EXERCICES
A. D'après l'extrait sur l'économie française, quel était le taux de chômage en France au deuxième trimestre 2018 ?
B. Reprends le texte sur l'économie française et l'investissement des entreprises juste après sa dernière phrase, en gardant le même ton.

EXTRAIT
Un effet des ordonnances sur la libéralisation du travail adoptées il y a un an ? Si elles ont sans doute redonné confiance aux chefs d'entreprise, " il est encore beaucoup trop tôt pour mesurer leur impact sur la dynamique globale ", souligne Hélène Baudchon. Quant à la loi " pour la liberté de choisir son avenir professionnel ", censée relancer la formation professionnelle et l'apprentissage, elle vient tout juste d'être adoptée.
Son exécution et son déploiement seront déterminants dans la lutte contre le grand mal français : un chômage très élevé, qui peine, depuis la crise, à se résorber : 9,1  % de la population active était encore au chômage en France au deuxième trimestre 2018. Un taux qui baisse depuis 2015, mais moins vite que dans l'ensemble de la zone euro.
Des entreprises qui investissentDans ce tableau plutôt morose, la bonne surprise est à mettre au compte des entreprises et, notamment, de leur volonté d'investir, en particulier dans les biens d'équipements. Après avoir stagné en début d'année, il a crû, de nouveau, de 1,2  % au deuxième trimestre. " Les sociétés ont besoin d'augmenter leurs capacités de production, parce qu'elles parient sur un rebond de la demande intérieure et extérieure ", note Stéphane Colliac, économiste chez Euler Hermes.
L'annonce d'Edouard Philippe, jeudi 20 septembre, d'un plan pour " soutenir la transformation numérique de l'industrie et sa montée en gamme " doit participer de cet élan. Il devrait notamment redonner vie, dès le 1er  janvier 2019, au dispositif de " suramortissement " qui permettait, sous l'ère Hollande, aux entreprises de déduire de leur résultat imposable 40 % des sommes engagées dans l'appareil productif. L'aide fiscale sera, cette fois, " ciblée sur les PME et les investissements dans la robotique, la numérisation et la gestion numérique de la chaîne de production (imprimantes 3D…) ", a précisé Matignon.

DONNÉES FOURNIES

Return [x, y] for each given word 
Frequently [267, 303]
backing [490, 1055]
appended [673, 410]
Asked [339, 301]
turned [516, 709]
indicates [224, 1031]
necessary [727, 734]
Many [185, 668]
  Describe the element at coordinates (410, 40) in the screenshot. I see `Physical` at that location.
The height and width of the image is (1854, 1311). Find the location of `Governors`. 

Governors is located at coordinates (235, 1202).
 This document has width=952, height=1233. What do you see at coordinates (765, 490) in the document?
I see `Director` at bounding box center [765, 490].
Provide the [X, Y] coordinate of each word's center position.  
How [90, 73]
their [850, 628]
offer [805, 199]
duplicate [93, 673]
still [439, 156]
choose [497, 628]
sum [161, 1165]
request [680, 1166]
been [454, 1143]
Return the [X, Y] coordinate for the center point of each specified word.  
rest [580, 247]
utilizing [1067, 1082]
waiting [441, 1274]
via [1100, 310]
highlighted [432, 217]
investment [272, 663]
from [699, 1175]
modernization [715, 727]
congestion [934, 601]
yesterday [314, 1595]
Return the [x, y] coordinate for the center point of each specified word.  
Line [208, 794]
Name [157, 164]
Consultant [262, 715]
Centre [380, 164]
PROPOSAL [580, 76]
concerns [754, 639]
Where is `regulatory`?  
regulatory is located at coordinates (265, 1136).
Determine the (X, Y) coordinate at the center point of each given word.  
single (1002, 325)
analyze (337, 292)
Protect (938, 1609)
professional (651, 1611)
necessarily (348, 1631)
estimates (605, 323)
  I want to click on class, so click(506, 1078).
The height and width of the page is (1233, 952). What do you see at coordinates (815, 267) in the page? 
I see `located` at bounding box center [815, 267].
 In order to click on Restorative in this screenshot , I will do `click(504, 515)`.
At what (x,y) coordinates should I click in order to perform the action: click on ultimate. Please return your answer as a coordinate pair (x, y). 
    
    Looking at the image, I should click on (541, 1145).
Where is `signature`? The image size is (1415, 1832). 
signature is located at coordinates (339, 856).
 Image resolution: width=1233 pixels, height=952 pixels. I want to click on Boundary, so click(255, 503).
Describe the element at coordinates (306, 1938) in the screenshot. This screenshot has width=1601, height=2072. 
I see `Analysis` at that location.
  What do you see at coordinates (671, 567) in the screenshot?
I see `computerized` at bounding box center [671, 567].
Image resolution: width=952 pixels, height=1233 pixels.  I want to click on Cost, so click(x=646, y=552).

RÉPONSES
A. 9,1 % de la population active.

B.
Il y a urgence : d'après une note de Natixis datée du 19  septembre, la France achète moins de robots industriels que l'Espagne ou l'Italie et l'investissement dans les technologies de l'information y est deux fois plus faible que la moyenne de la zone euro. L'enjeu n'est plus seulement de mettre à niveau l'appareil productif, mais d'inciter les entreprises à monter en gamme.
Elles jouissent encore, pour y parvenir, d'un environnement favorable : les taux de marge, s'ils n'ont pas encore retrouvé leur niveau d'avant-crise, se sont bien redressés grâce au Crédit d'impôt pour la compétitivité et l'emploi (CICE).
Un contexte international incertainCette amélioration de la compétitivité " hors coûts " est d'autant plus cruciale que les entreprises françaises sont en retard sur leurs voisines européennes (allemandes, notamment) en termes de productivité et d'innovation. Distancées, elles n'ont cessé de perdre des parts de marché. Un terrain d'autant plus difficile à reconquérir que la concurrence internationale s'est aiguisée. Résultat : la part des exportations de biens et services dans le PIB français avoisine les 31 %, contre 47  % pour l'Allemagne.
Alors qu'en  2017 les sociétés françaises avaient bénéficié à plein de l'accélération des échanges mondiaux, elles encaissent cette année le coup de frein général. Exportations et importations se sont redressées au deuxième trimestre mais pâtissent du retour du protectionnisme et de la crise de certains pays émergents comme la Turquie.